What is the something that it produces? HO, obviously, but in what proportions? We check the periodic chart and find that hydrogen has a valence — meaning a charge in chemical reactions, essentially — of +1 and oxygen -2, so we need two hydrogens to balance the charge of oxygen. Thus we get H2O (water, but you probably knew that already). The equation so far is thus:
H + O -> H2O

Now there's a gotcha here. One of the facts of chemistry which just has to be memorized is that some atoms are diatomic, which means they're so reactive that they're more stable when they're combined with other atoms of the same kind than when they're alone. The diatomic atoms are hydrogen, oxygen, nitrogen, and all the atoms in the column starting with fluorine: fluorine, chlorine, bromine, iodine, astatine. (In extreme conditions, other atoms are also diatomic. Certain metals when heated to vapor are in this category. But under more or less standard conditions of temperature and pressure, we don't have to worry about those.)

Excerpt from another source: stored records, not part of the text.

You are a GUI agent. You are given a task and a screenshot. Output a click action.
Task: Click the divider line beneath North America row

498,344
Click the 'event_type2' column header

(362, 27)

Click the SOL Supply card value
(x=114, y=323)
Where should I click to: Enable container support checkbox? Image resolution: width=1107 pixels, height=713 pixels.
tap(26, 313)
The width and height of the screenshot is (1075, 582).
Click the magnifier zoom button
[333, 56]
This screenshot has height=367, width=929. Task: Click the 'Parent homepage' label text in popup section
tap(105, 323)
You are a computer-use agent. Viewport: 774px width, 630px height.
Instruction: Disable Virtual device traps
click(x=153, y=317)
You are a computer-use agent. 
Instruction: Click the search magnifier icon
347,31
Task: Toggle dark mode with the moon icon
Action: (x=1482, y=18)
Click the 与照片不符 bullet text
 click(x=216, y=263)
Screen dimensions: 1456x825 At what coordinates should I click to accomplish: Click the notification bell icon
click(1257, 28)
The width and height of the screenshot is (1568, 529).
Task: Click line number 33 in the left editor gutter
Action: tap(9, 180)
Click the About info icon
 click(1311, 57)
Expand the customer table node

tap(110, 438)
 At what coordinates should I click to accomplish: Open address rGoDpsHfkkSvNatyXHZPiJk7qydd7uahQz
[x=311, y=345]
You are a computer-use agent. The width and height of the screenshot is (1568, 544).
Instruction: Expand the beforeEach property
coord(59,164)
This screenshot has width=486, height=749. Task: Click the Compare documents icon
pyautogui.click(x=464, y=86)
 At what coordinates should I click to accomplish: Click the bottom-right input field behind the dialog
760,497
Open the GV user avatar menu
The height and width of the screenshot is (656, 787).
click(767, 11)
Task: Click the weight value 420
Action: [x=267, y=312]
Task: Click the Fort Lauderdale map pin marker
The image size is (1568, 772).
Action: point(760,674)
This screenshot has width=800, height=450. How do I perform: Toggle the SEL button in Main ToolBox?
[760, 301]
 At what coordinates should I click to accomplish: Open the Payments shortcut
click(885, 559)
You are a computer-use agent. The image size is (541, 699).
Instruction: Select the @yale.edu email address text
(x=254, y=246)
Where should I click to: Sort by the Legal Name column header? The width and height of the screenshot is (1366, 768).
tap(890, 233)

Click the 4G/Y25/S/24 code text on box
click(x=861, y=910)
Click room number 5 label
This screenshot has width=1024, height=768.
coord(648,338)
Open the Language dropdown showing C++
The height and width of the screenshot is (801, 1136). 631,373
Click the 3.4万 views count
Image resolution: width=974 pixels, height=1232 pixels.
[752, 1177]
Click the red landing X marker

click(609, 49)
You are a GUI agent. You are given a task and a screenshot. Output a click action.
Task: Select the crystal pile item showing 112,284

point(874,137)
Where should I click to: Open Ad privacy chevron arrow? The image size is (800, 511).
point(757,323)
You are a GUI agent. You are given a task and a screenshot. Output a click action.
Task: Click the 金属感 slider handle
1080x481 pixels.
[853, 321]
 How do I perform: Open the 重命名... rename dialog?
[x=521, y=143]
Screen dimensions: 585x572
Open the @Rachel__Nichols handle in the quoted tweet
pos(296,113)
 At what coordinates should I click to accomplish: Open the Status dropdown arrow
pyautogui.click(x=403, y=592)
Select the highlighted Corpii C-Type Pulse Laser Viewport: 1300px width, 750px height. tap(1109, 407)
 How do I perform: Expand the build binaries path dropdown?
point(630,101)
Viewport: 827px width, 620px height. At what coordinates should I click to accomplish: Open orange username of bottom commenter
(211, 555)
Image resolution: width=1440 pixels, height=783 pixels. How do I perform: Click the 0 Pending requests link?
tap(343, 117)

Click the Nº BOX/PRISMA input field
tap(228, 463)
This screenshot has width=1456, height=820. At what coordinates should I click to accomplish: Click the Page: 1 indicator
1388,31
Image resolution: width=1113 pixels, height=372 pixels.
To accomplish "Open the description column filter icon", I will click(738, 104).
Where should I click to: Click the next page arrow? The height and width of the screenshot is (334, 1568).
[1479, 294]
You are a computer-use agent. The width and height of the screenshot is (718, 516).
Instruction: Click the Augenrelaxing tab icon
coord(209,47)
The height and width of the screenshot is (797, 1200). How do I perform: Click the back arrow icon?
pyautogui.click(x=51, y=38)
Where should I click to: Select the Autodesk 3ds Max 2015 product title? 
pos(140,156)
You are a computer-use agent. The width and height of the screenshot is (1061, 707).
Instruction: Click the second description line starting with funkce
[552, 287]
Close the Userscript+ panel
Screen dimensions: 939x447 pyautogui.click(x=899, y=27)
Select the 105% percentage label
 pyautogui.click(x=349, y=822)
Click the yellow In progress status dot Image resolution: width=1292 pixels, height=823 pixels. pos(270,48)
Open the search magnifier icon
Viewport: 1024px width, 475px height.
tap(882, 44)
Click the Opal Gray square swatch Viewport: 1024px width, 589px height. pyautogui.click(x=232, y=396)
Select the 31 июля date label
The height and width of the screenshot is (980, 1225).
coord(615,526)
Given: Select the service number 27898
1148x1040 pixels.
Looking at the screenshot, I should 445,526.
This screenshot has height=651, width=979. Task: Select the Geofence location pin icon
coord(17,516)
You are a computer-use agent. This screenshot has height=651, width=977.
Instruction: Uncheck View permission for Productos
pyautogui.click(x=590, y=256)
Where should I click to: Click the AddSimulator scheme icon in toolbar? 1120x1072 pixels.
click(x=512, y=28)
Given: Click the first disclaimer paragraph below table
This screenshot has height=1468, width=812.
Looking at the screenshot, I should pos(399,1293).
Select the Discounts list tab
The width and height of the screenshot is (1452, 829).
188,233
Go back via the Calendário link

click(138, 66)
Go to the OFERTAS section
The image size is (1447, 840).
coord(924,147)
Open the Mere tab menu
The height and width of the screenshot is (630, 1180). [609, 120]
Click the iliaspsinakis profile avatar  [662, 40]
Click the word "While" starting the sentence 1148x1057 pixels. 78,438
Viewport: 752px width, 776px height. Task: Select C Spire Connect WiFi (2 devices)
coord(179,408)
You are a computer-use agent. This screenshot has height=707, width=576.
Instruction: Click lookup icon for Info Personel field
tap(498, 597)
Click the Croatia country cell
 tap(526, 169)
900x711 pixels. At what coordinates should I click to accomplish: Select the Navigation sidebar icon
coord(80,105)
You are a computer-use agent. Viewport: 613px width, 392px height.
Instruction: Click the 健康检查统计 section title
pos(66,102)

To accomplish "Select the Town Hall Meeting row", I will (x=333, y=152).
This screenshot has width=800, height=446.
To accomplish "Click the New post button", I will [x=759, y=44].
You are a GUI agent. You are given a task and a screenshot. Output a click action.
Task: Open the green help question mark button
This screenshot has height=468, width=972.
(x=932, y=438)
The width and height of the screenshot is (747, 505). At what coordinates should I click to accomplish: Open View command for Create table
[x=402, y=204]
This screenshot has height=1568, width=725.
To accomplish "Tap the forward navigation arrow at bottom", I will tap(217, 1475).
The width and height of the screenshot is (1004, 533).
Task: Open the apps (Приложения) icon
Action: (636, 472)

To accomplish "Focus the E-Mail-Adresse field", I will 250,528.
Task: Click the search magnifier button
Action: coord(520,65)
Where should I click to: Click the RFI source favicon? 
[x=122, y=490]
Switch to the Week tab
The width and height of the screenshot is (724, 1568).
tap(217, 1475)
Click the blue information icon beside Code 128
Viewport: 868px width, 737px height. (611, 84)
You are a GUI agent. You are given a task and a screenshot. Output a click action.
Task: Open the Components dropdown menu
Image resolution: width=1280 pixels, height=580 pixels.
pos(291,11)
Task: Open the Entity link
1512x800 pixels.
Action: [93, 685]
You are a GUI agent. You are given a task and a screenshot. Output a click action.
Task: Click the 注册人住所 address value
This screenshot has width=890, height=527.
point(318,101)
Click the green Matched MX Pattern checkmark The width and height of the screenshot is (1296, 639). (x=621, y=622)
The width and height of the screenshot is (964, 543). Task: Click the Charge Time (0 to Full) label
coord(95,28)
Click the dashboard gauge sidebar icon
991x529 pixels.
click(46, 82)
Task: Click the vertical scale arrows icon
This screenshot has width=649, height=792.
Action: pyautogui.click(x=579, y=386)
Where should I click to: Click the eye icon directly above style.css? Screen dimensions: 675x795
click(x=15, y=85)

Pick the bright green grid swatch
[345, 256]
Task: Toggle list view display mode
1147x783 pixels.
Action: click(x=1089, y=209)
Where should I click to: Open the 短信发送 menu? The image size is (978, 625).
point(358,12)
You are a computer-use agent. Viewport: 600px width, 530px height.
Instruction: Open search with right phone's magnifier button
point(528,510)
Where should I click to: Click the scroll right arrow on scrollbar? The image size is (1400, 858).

Both hydrogen and oxygen are in the diatomic list so our equation becomes:
H2 + O2 -> H2O

If a chemist looked at that equation, he'd notice something alarming: There are two oxygen atoms on the left side, but only one on the right side. What happened to the other oxygen atom? It is an article of faith to a chemist that atoms don't just disappear like that. (In the 20th century the physicists discovered that the situation isn't quite so simple, but we don't need to worry about nuclear reactions here. Oxygens don't disappear in chemical reactions.) If we start with two oxygen atoms, we have to finish with two. That's easily achieved:
H2 + O2 -> 2H2O
Unfortunately, that's just as bad. We started with two hydrogen atoms and now we finish with four. So we make another adjustment:
2H2 + O2 -> 2H2O
Now we're ok. We start and end with 4 hydrogens and 2 oxygens. We have neither created nor destroyed atoms; we just moved them around. The process of ensuring the equation matches that reality is called balancing the chemical equation. Every equation in chemistry must be balanced to be able to use it as we're about to here.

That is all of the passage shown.